Linnets congregate & therefore have probably done breeding. Saw a Papilio Machaon in my garden: this is only the third of this species that ever I have seen in this district. It was alert, & wild. It is the only swallow-tailed fly in this island.
Tho’ white butterflies abound, & lay many eggs on the cabbages; yet thro’ over-heat, & want of moisture, they do not hatch and turn to palmers; but dry & shrivel to nothing. One swift still frequents the eaves of the church; & moreover has, I discover, two young nearly fledged, which show their white chins at the mouth of the crevice.
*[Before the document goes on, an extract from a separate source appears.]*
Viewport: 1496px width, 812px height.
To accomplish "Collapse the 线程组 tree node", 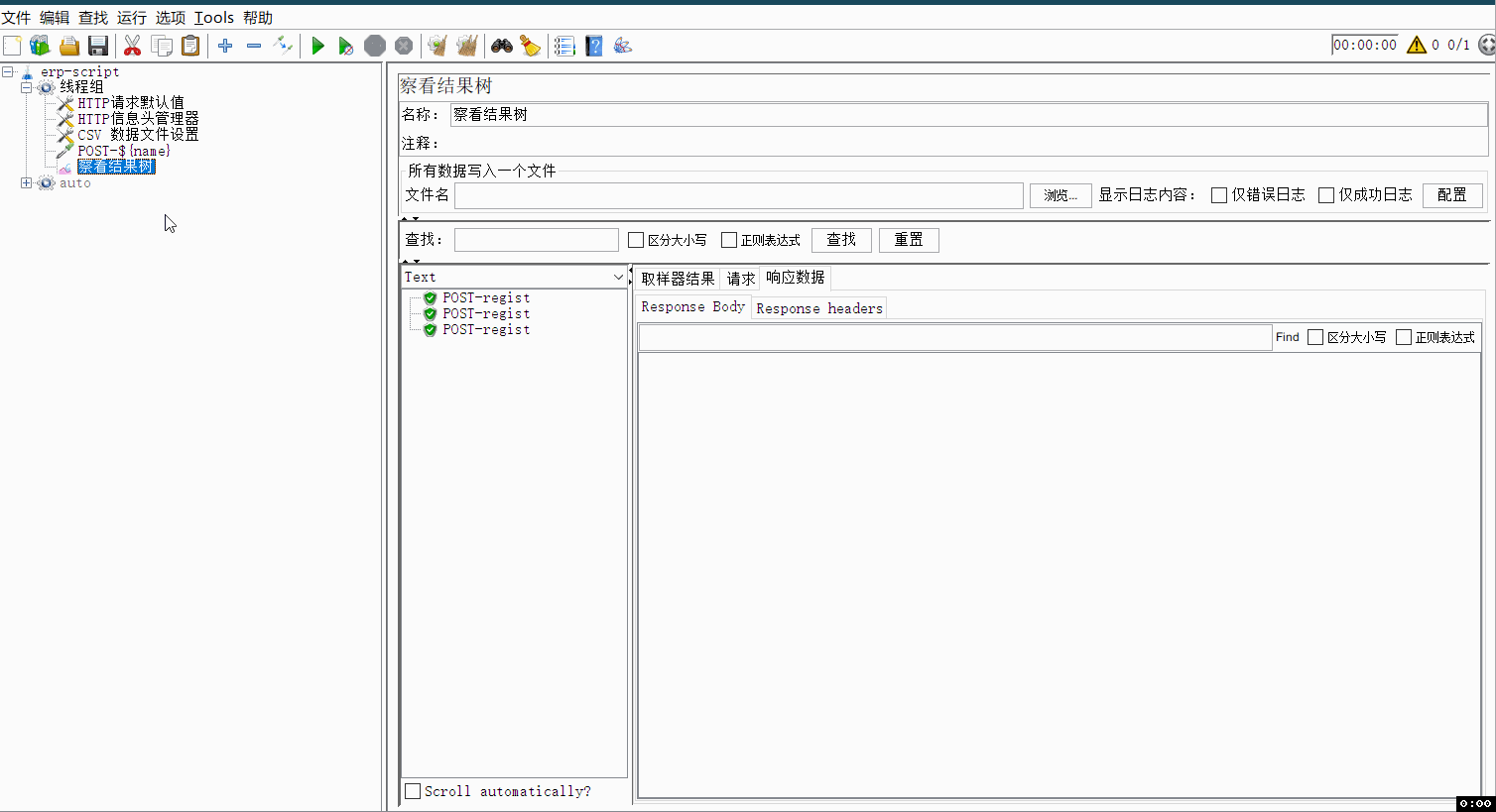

This incident of so late a brood of swifts is an exception to the whole of my observations ever since I have bestowed any attention on that species of hirundines!
Papilio Machaon alis caudatis, concoloribus, flavis, limbo fusco, lunulis flavis, angulo ani fulvo, appears in my garden, being the first specimen of this species that I ever saw in this district. In Essex & Sussex they are more common. A person brought me a young snipe from the forest.
Many phalanae appear. Strange that these nocturnal lepidoptera should be so alert, at a season when no day papilios appear, but have long been laid-up for the winter. Trees will not subsist in sharp currents of air: thus after I had opened a vista in the hedge at the E. corner of Baker’s hill, no tree that I could plant would grow in that corner: & since I have opened a view from the bottom of the same field into the mead, the ash that grew in the hedge, & now stands naked on the bastion, is dying by inches, & losing all it’s boughs. Phalaene appear about hedges in the night time the winter thro’.